July 1, 2010 / 6:24 PM / in 9 years

Truvo USA files bankruptcy, lenders to take over

WILMINGTON, Delaware (Reuters) - Truvo USA TRUVO.UL, the holding company for European directories publisher Truvo, filed for U.S. bankruptcy protection on Thursday with a plan to turn the company over to senior lenders, according to court documents.

The recent recession accelerated a shift among advertisers away from Truvo’s printed yellow-and-white-pages directories in Belgium, Ireland and Portugal to the Internet, it said.

Truvo USA filed for bankruptcy with a proposal that would transfer ownership of the reorganized company to holders of its 777.6 million euros ($964.2 million) of senior loans.

The company is currently owned by funds associated with Apax Partners and Cinven. The private equity funds acquired the former VNU World Directories in 2005 for about 2 billion euros.
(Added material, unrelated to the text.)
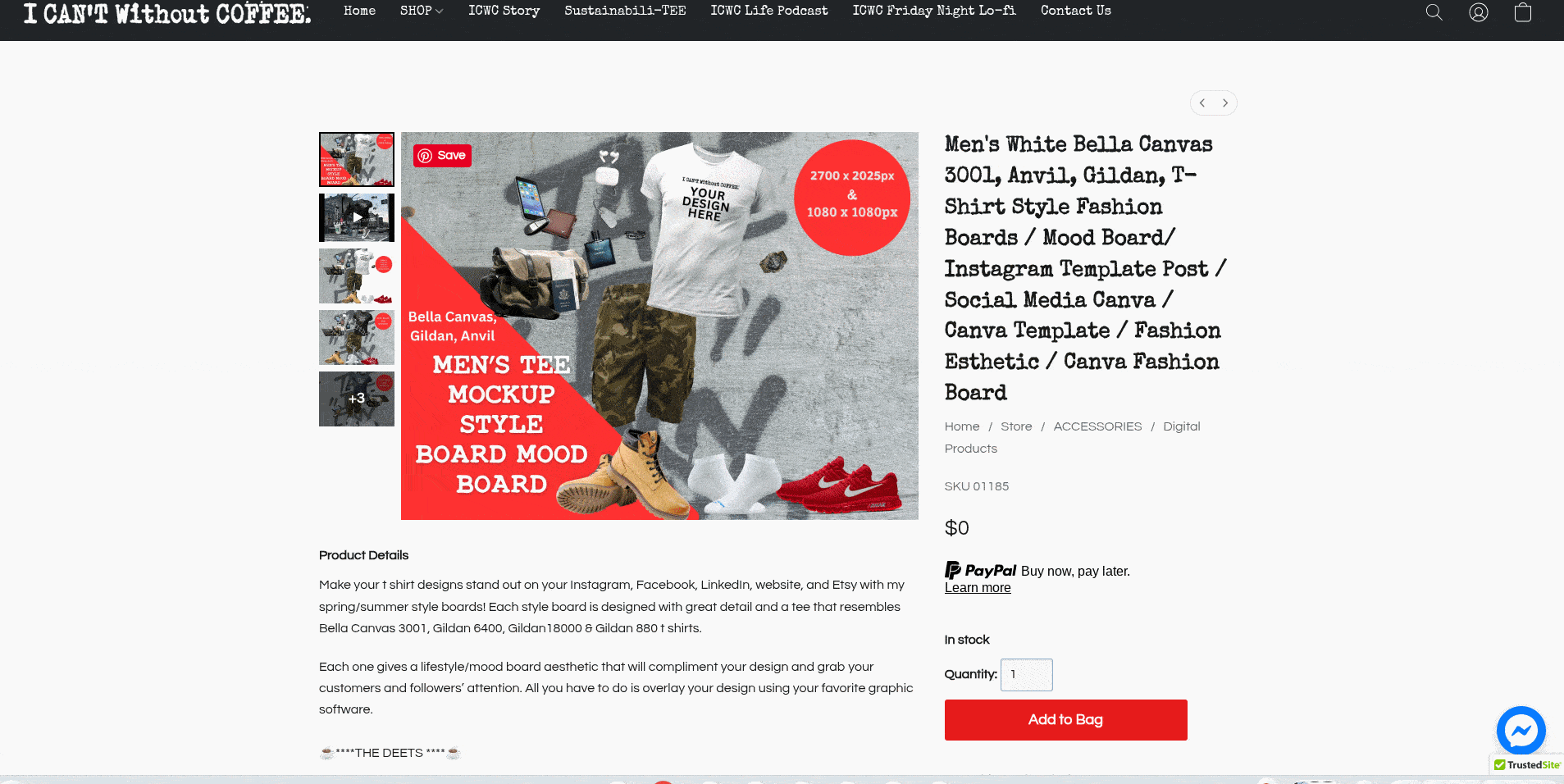This screenshot has height=784, width=1564.
Task: Go to next product arrow
Action: [1225, 103]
The company said its assets are worth about 1 billion euros and it estimated its liabilities at about 1.7 billion euros.

Truvo’s operating companies did not file for bankruptcy.

Putting the holding company Truvo USA LLC in bankruptcy in the United States, even though it has no operations there, allows Truvo to quickly restructure its debt.

The company staked out potential battle lines in its initial filings.

It asked the judge, Arthur Gonzalez, to prevent creditors from taking legal action against the company’s European operations, naming dozens of financial institutions in the request, including units of Goldman Sachs Group Inc (GS.N), Deutsche Bank AG (DBKGn.DE) and Barclays Plc (BARC.L).

“Over the past three years, the Truvo Group has experienced declines in print usage of up to 25 percent per annum in key markets,” the company said.

Like other directories companies such as Dex One Corp DEXO.N (formerly RH Donnelley Corp), Truvo’s growing online business has failed to offset the rapid decline in its print business.

The company said it has retrained its 1,700 staffers for Internet advertising and launched new products to help advertisers reach online consumers. However, it said it realized it could not generate enough cash and needed to restructure its debt.

In addition to the equity, the senior lenders would get 350 million euros of new senior debt and 100 million euros of junior debt.

Lenders would have the option of accepting additional debt in lieu of stock.

Holders of at least 70 percent of the company’s loans have agreed to the reorganization, according to court documents.

The company said it has been negotiating with noteholders since March, but its plan has the support of only three investors who hold 15 percent of its notes. All three are affiliated with Elliott Management Corp.

The company said it has all the support of creditors it needs to confirm the plan, and the support of noteholders is not required because they are not “in the money.”

The company’s plan would still offer the noteholders a recovery — but only if they voted for the plan.

Under the plan, holders of the company’s high-yield notes would get warrants for up to 14 percent of the reorganized company and 15 million euros in cash.

The company issued 395 million euros and $200 million of high-yield notes in 2004.

Holders of the company’s junior unsecured loan, with an outstanding balance of 173 million euros, would get warrants for up to 1 percent of the reorganized company.

The senior lenders include units of JPMorgan Chase & Co (JPM.N), Allied Irish Banks Plc ALBK.I, Elliot Management Corp, Commerzbank AG (CBKG.DE), Credit Suisse Group AG CSGN.VX, Nomura Holdings Inc (8604.T) and dozens of funds that invest in loans.

Truvo, which listed four affiliates in its Chapter 11 petition, said its operating subsidiaries are not part of the bankruptcy proceeding.

The case is In re: Truvo USA LLC, U.S. Bankruptcy Court Southern District of New York (Manhattan), No: 10-13513.